General information
- Location: Khoroshyovo-Mnyovniki District, North-Western Administrative Okrug Moscow Russia
- System: Moscow Metro
- Owner: Moskovsky Metropoliten
- Line: Rublyovo-Arkhangelskaya line

History
- Opened: 5 September 2026

Route map
- Rublyovo-Arkhangelskaya line

= Bulvar Generala Karbysheva (Moscow Metro) =

Moscow Metro station

Bulvar Generala Karbysheva (Бульвар Генерала Карбышева) is a station on Rublyovo-Arkhangelskaya line of Moscow Metro. It serves as the northwest terminus of the line. It was opened on 5 September 2026 as part of the first section of the line, between Delovoy Tsentr and Bulvar Generala Karbysheva. The adjacent station is Narodnoye Opolcheniye.

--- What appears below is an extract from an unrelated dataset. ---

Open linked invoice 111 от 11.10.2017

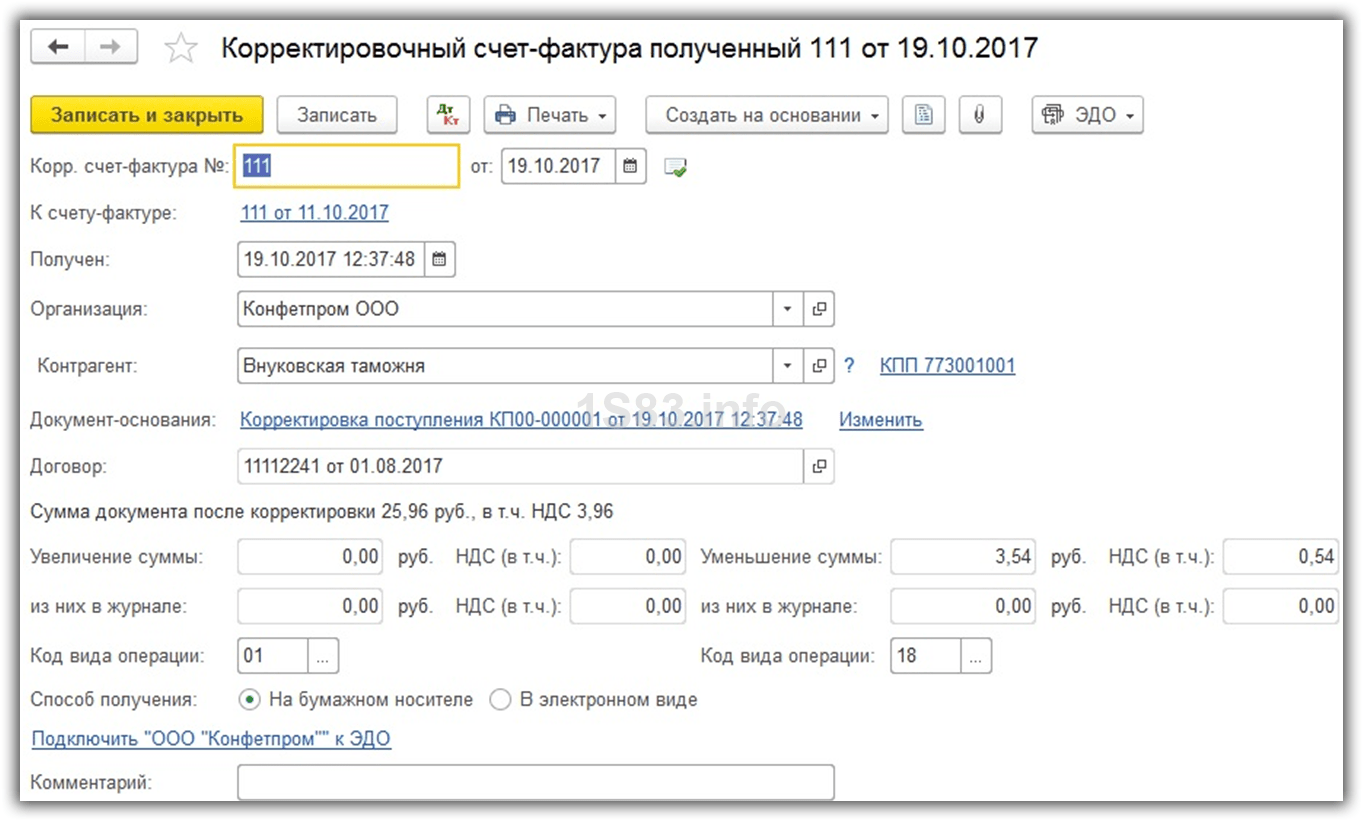[x=314, y=213]
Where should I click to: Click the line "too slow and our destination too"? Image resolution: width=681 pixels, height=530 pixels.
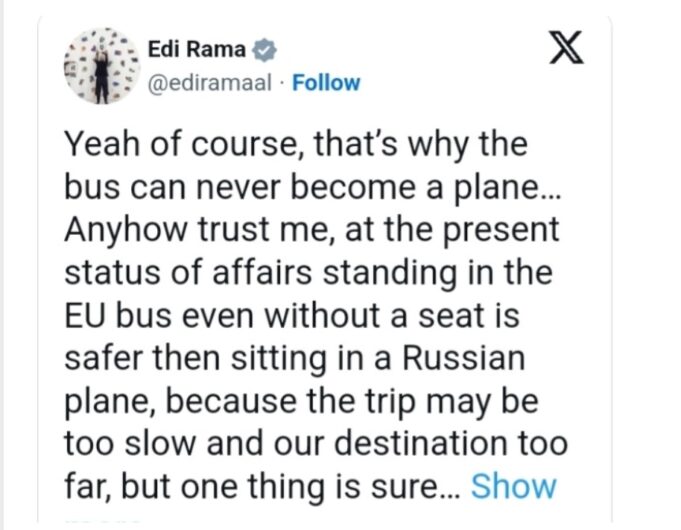(x=315, y=444)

The station is located in Khoroshyovo-Mnyovniki District, at the intersection of Generala Karbysheva Boulevard, which gives its name to the station, and Marshala Tukhachevskogo Street. Soviet General Dmitry Karbyshev was commander of the Soviet Engineer Corps, later murdered at Mauthausen concentration camp.

A large bas-relief of Karbyshev is located at the entrance to the station, as well as decorative panels and gold stars in honour of the Soviet and Russian Engineer Troops. The panes on the walls of the station show various military objects, including drones, which clearly points out to the Russo-Ukrainian war. This was the first such station in Moscow.